Friday, 5 April 2013

Why immigration is good for Australia

Since being elected as prime minister of Japan, Shinzo Abe has worked to stimulate the economy, which has been shrinking for the past couple of decades. He now has a new head of the Bank of Japan. Haruhiko Kuroda says the BOJ will now "aggressively buy longer-term bonds and double its holdings of government bonds in two years" and the stock market, the Nikkei, jumped on the news, closing 2.2 percent higher.
The Japanese financial markets appeared to give a collective sigh of relief, with their rise in recent months seemingly justified by Mr. Kuroda’s strong positioning. Japanese stocks have soared in anticipation of a reversal in monetary policy under Mr.

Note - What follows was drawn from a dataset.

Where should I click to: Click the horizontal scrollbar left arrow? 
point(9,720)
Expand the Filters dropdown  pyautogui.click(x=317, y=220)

Abe, fanned higher by recent assurances from Mr. Kuroda that he would do “whatever it takes” to defeat deflation.
Further down in this New York Times story there's mention of Japan's massive government debt, which currently sits above 200 percent of GDP. That's higher even than Italy's public debt.


The dynamics of Japan's economy are very strange for the outsider, but when it comes down to it the real problem is a demographic one. Here's a snapshot of Japan's births and deaths, from Wikipedia.


And the government is not using immigration to ease the fiscal death-spiral. Instead, it is taking on more debt, effectively removing responsibility for reversing the country's economic crisis from the market and embedding it in sovereign debt. It's hard to see how inflation cannot result from this strategy in the longer term, an outcome that would crush the Japanese economy.

But the Japanese government refuses to do anything to ameliorate the trend. The number of immigrants in Japan today is just over 2 million in a total population of 128 million. And it is furthermore virtually impossible for such people to gain Japanese citizenship. Japan's restrictive regulations on immigration and citizenship are strangling the country's economy.

By contrast, Australia's net overseas migration was about 170,000 in 2010-11 alone, and this figure is similar to adjacent years, which means that Australia is welcoming just under one percent of its total population each year. Government debt in Australia is equal to about 11 percent of GDP.